■ Dataset excerpts ■
++++

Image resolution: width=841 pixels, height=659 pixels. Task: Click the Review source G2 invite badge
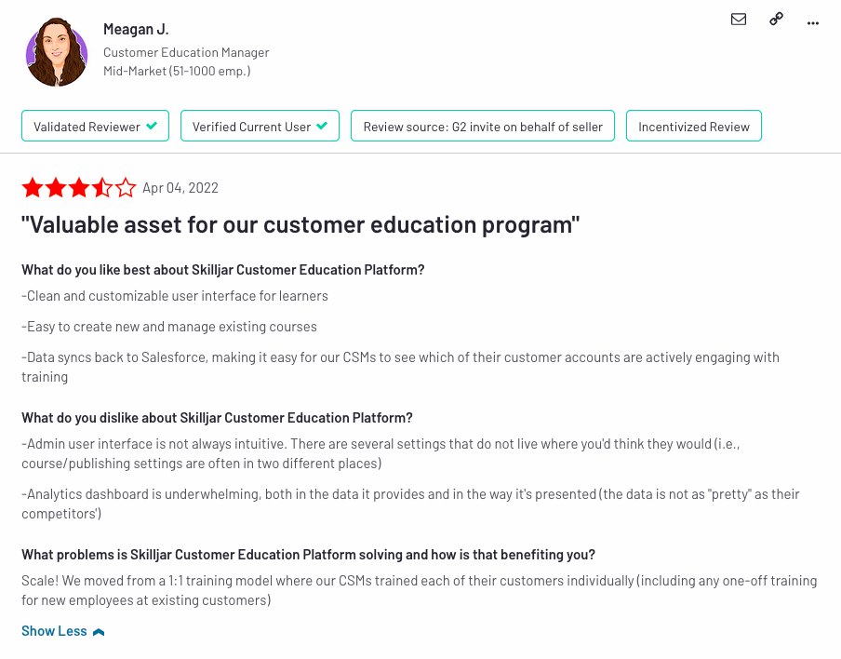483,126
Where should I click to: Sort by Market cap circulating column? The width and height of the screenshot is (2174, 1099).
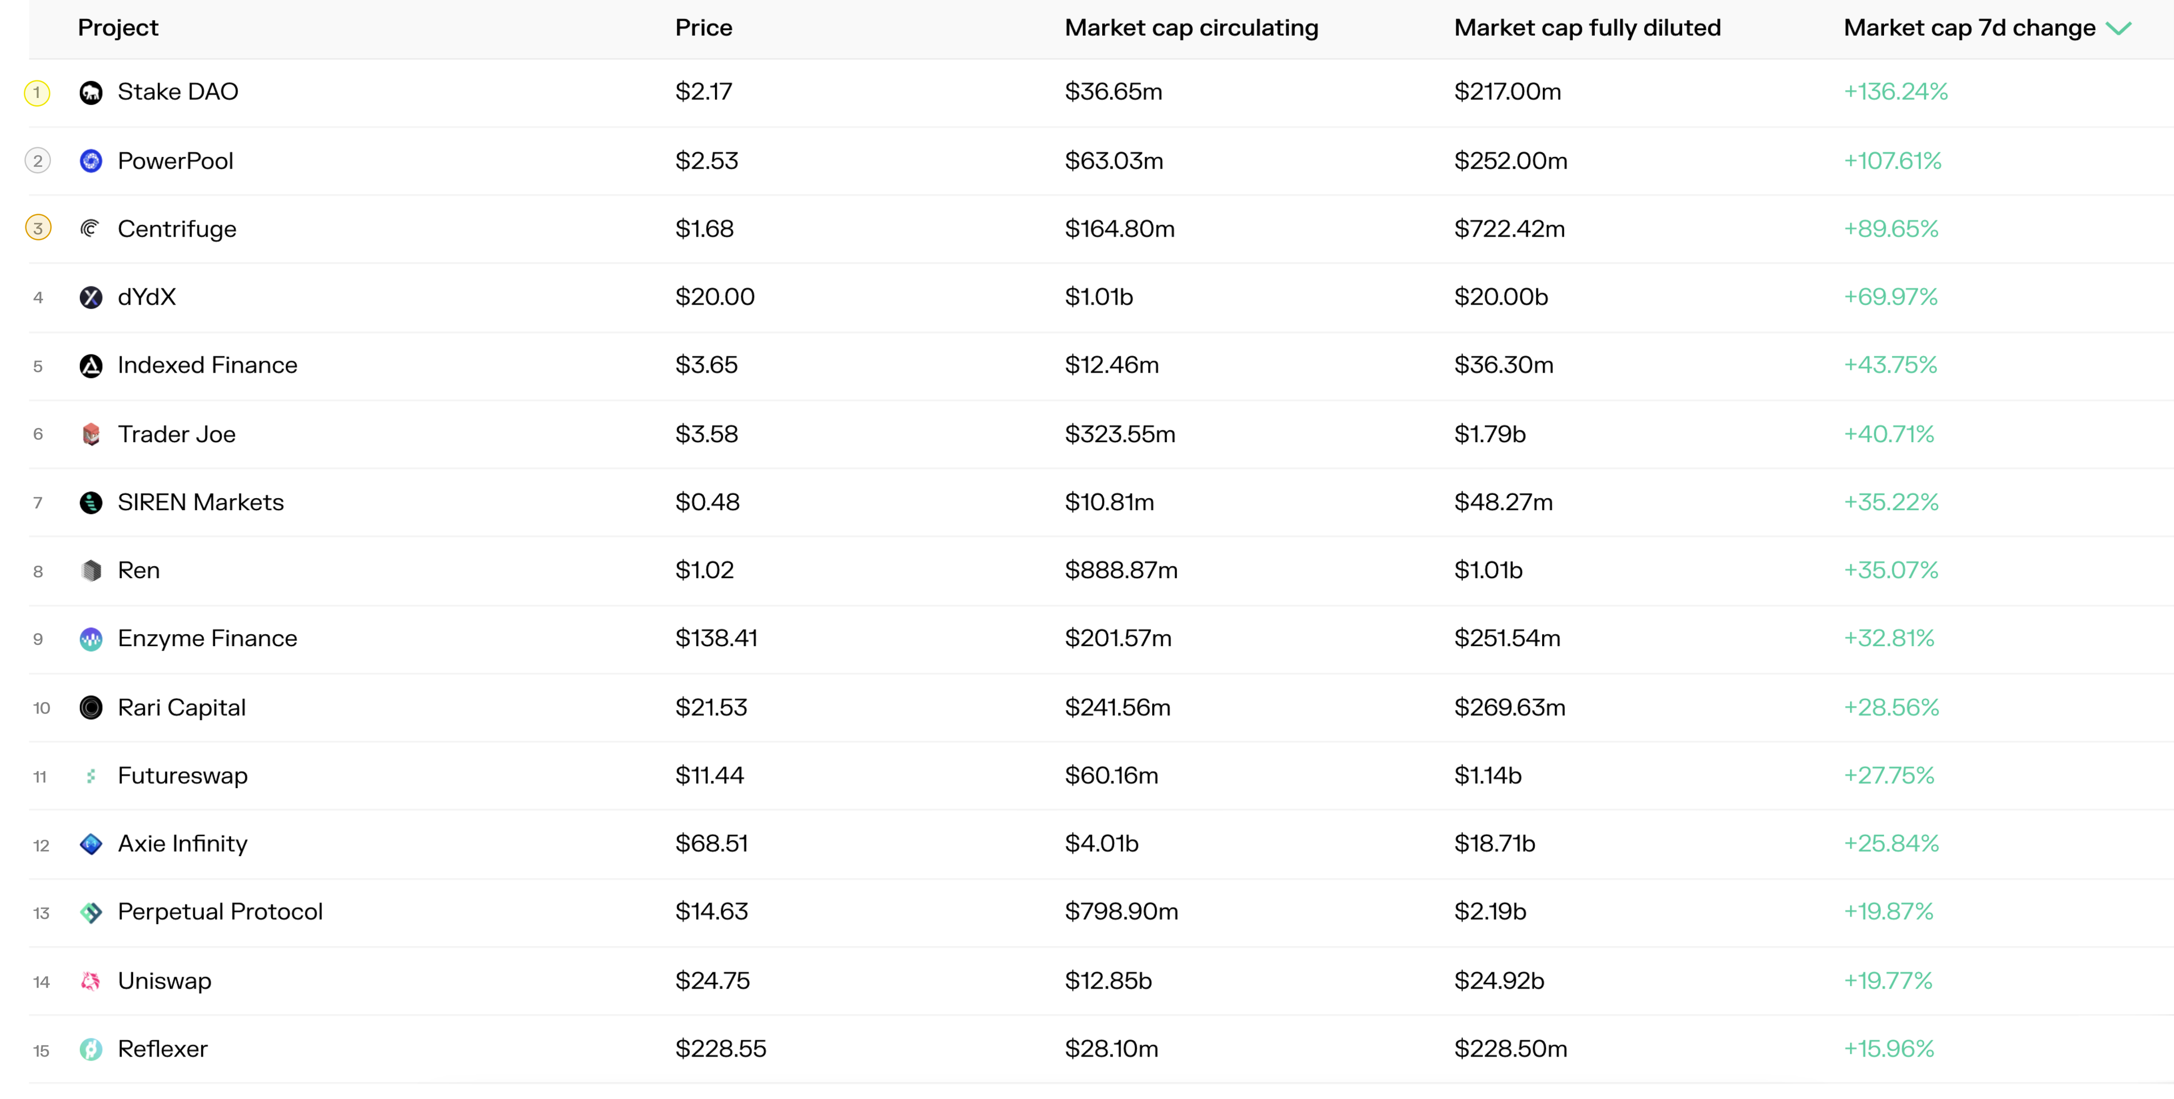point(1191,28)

++++

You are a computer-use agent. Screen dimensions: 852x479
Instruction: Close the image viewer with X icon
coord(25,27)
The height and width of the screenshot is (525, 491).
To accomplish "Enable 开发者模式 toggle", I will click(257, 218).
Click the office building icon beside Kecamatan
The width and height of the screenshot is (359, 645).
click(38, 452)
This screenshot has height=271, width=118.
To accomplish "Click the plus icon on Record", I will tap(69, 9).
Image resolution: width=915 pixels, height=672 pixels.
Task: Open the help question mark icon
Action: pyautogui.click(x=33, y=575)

++++

■ Exercise ■
Out of the data above, give again only the lines starting at the one holding "You are a computer-use" and ending at the one holding "This screenshot has height=271, width=118.", unchanged.

■ Solution to this task ■
You are a computer-use agent. Screen dimensions: 852x479
Instruction: Close the image viewer with X icon
coord(25,27)
The height and width of the screenshot is (525, 491).
To accomplish "Enable 开发者模式 toggle", I will click(257, 218).
Click the office building icon beside Kecamatan
The width and height of the screenshot is (359, 645).
click(38, 452)
This screenshot has height=271, width=118.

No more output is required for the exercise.